● **TUJUAN TUGAS 1**: Salin dengan persis bagian teks tentang penganut Marapu mulai dari "Berdasarkan pada latar" sampai dengan "di Kampung Tarung?", termasuk kata-kata penutup tersebut.
● **TUJUAN TUGAS 2**: Lanjutkan teks tentang formalisasi beragama pada penganut Marapu di Kampung Tarung, dimulai setelah kalimat terakhir yang tercantum.

● **TEKS**:
'''
Berbagai kebijakan pemerintah negara Indonesia telah mempersulit penganut    Marapu    memperoleh

pendidikan formal karena tergolong aliran kepercayaan. Upaya yang dilakukan penganut Marapu di Kampung Tarung adalah dengan menganut Kristen atau Katolik. Sehingga terjadi fenomena formalisasi beragama pada penganut Marapu di Kampung Tarung.

  • 2.    Pokok Permasalahan

Berdasarkan pada latar belakang di atas, maka permasalahan dapat dirumuskan sebagai berikut:

  • a.    Bagaimana proses formalisasi beragama pada penganut Marapu melalui pendidikan formal?

  • b.    Bagaimana   implikasi   formalisasi

beragama     tersebut     terhadap

keagamaan Marapu di Kampung Tarung?
'''
● **CATATAN TERSIMPAN**:
'''
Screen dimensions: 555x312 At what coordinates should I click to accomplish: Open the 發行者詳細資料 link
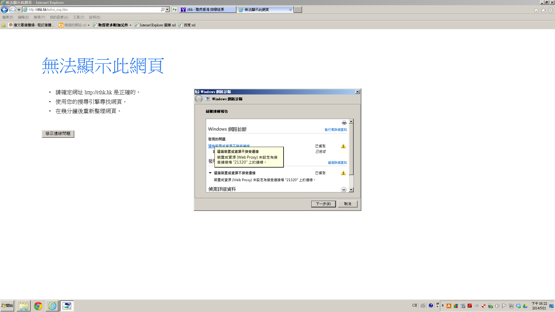335,130
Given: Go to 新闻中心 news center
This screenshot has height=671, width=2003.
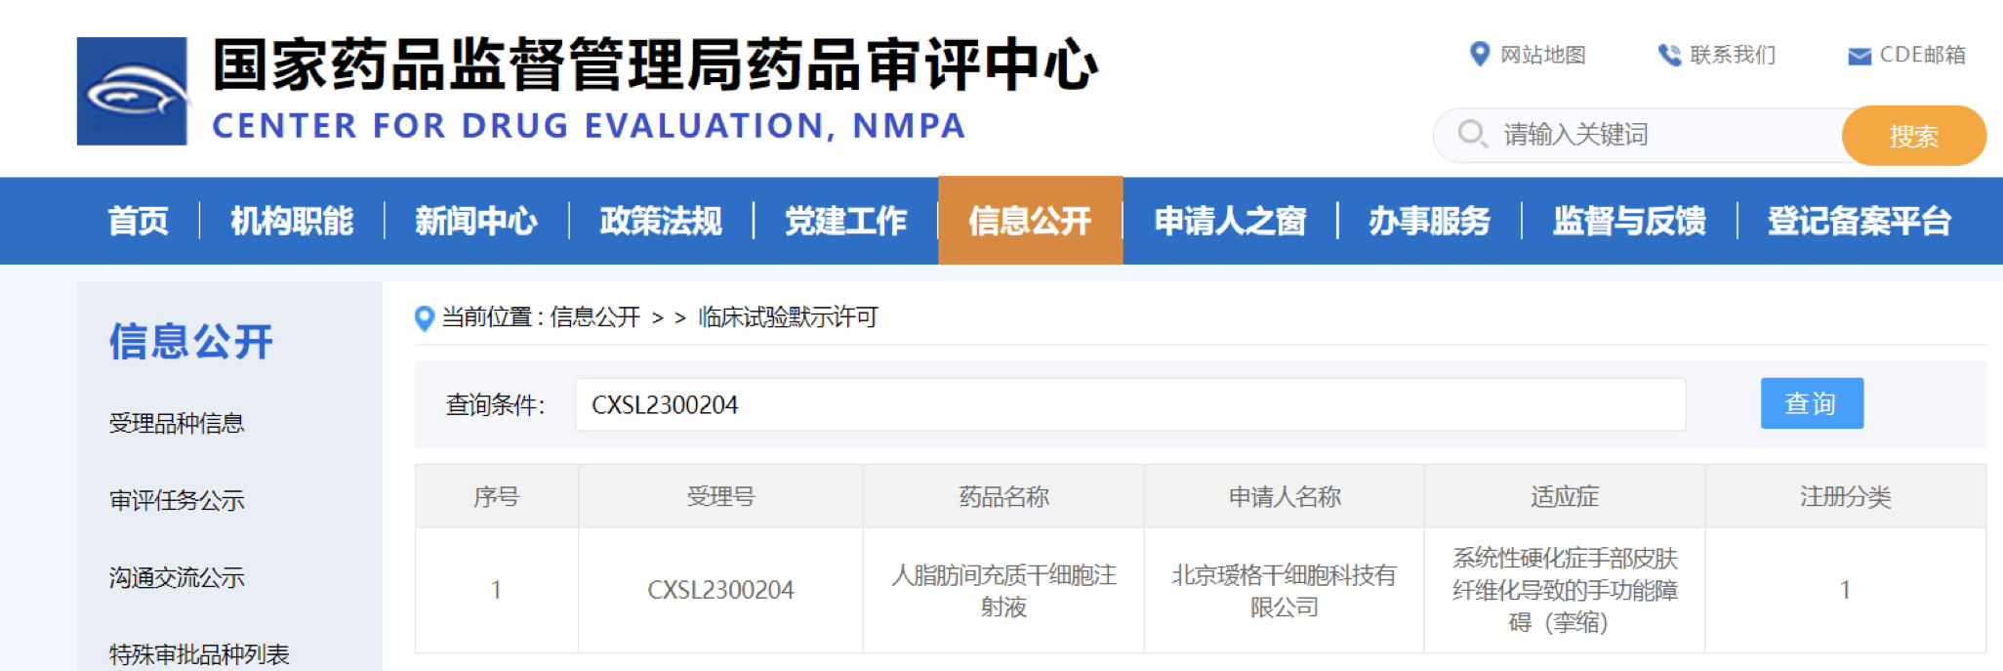Looking at the screenshot, I should tap(475, 221).
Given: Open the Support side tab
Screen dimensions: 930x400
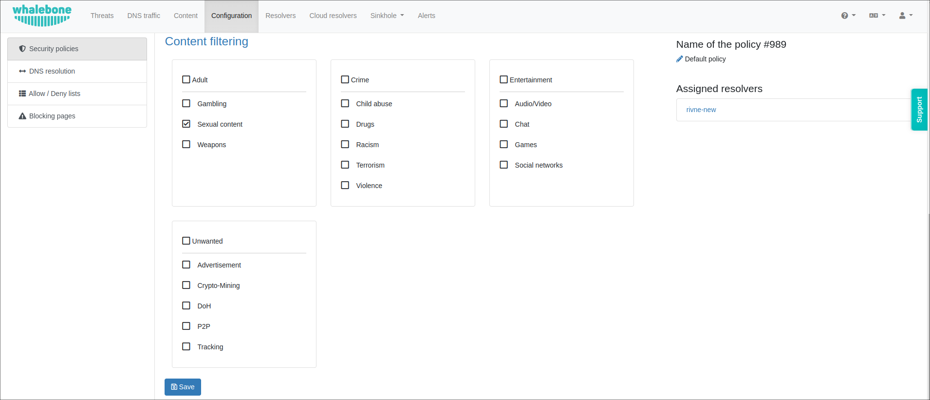Looking at the screenshot, I should point(919,110).
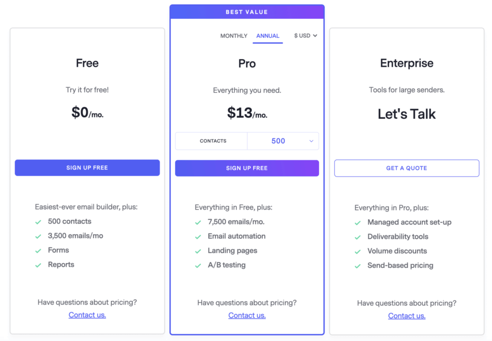Image resolution: width=492 pixels, height=341 pixels.
Task: Click checkmark next to Managed account set-up
Action: pos(357,223)
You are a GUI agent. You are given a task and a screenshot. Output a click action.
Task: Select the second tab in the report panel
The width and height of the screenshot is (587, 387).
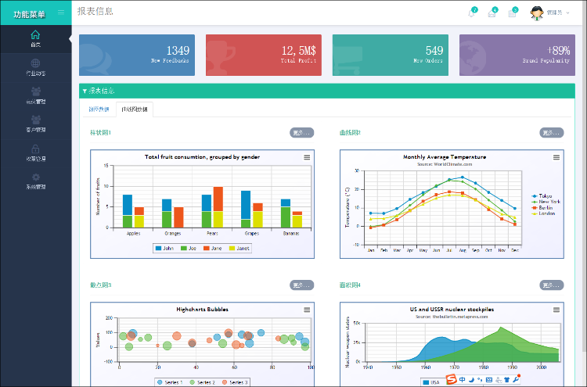coord(134,109)
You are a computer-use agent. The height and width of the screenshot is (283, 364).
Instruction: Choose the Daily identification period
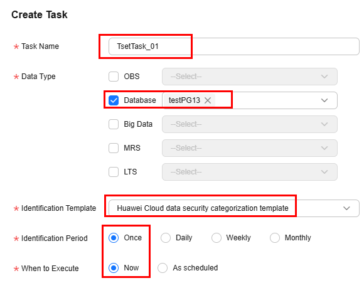pos(166,238)
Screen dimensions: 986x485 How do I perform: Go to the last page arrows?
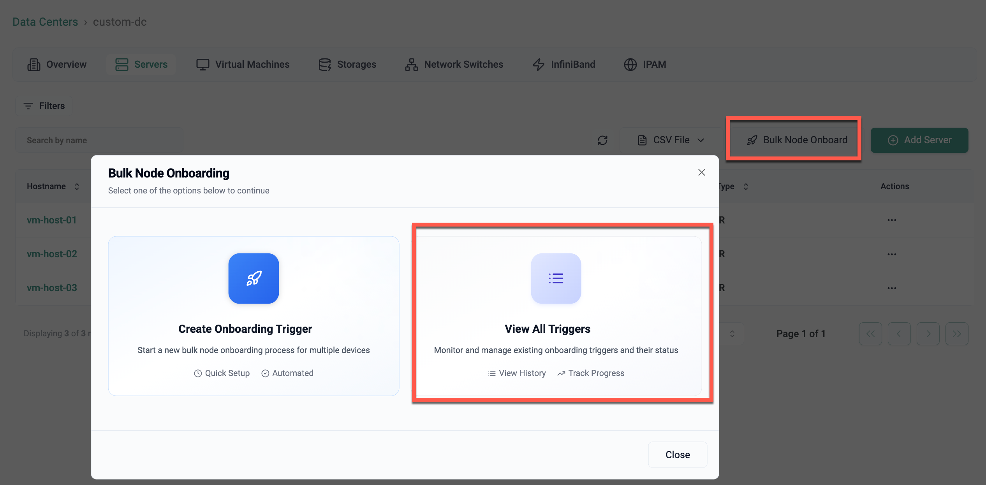coord(956,334)
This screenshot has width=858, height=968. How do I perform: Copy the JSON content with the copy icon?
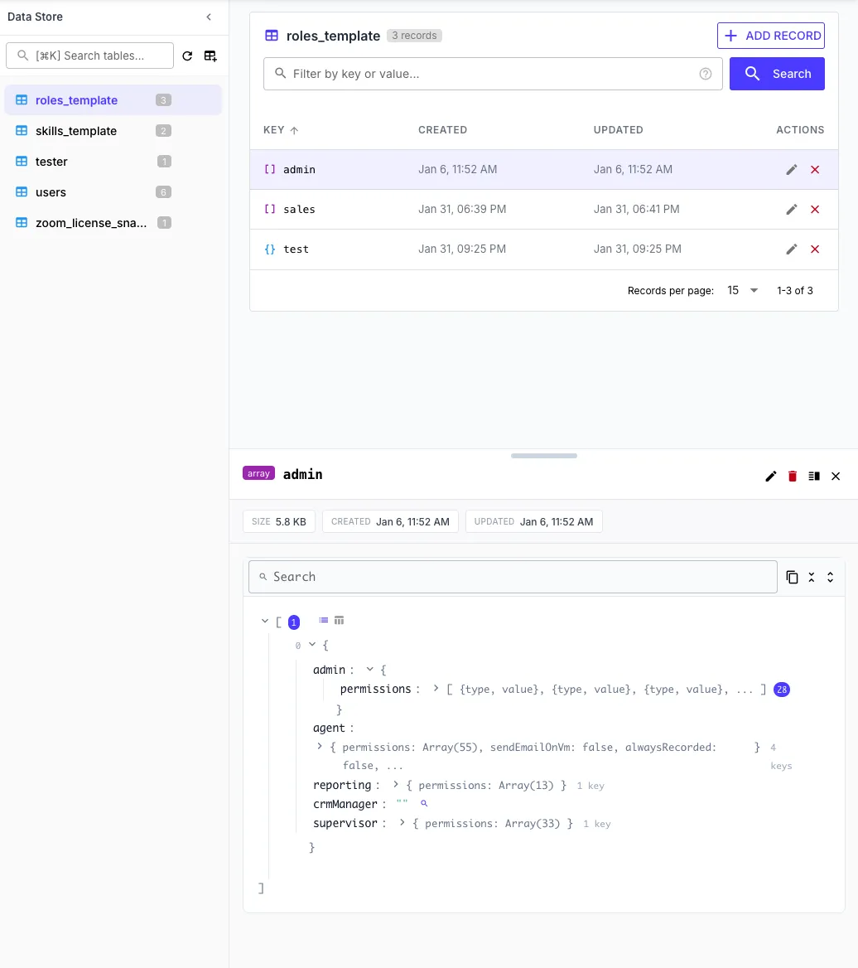[792, 576]
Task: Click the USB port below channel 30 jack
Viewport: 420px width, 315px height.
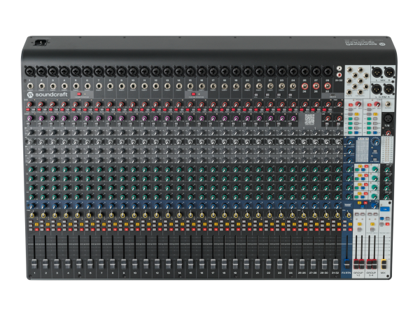Action: coord(333,95)
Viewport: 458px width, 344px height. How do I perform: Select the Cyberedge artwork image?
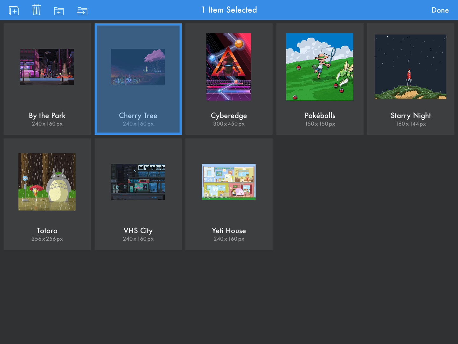click(x=229, y=67)

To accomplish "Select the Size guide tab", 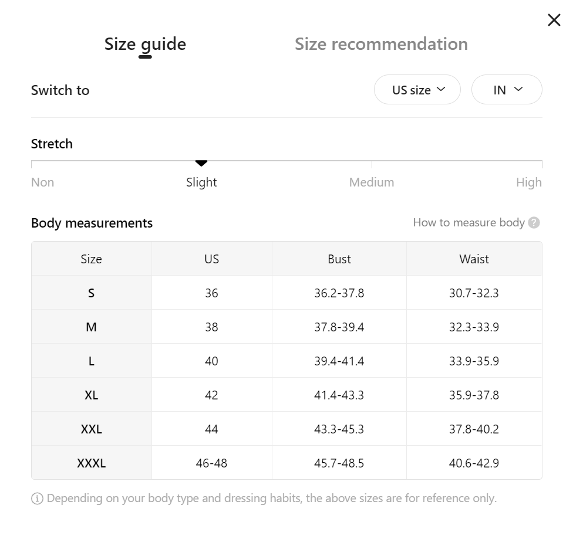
'''
● **JAWABAN BENAR 1**:
Berdasarkan pada latar belakang di atas, maka permasalahan dapat dirumuskan sebagai berikut:

  • a.    Bagaimana proses formalisasi beragama pada penganut Marapu melalui pendidikan formal?

  • b.    Bagaimana   implikasi   formalisasi

beragama     tersebut     terhadap

keagamaan Marapu di Kampung Tarung?

● **JAWABAN BENAR 2**:
  • 3.    Tujuan Penelitian

Adapun tujuan dari penelitian ini, sebagai berikut: 1) Untuk mengetahui proses formalisasi beragama pada penganut Marapu melalui pendidikan formal. 2) Untuk mengungkap implikasi

formalisasi beragama tersebut terhadap keagamaan Marapu di Kampung Tarung.

  • 4.    Metode Penelitian

Penelitian menggunakan metode kualitatif yang dilakukan dengan model penelitian etnografi. Penelitian berlokasi di Kampung Tarung, Kelurahan Sobawawi, Kecamatan Loli, Kabupaten Sumba Barat, NTT. Pemilihan lokasi didasari pada pertimbangan bahwa sebagian masyarakatnya merupakan penganut Marapu yang mewakili budaya Loli,     terutama    sebagai pusat

penyelenggara ritual Wulla Poddu, dan letaknya berada di tengah kota Waikabubak sebagai pusat modernisasi suatu daerah, walau demikian masyarakat Kampung Tarung teguh menjaga ajaran leluhurnya. Guna melengkapi data penelitian dilakukan juga di beberapa sekolah, gereja, dan kantor kelurahan Sumba Barat.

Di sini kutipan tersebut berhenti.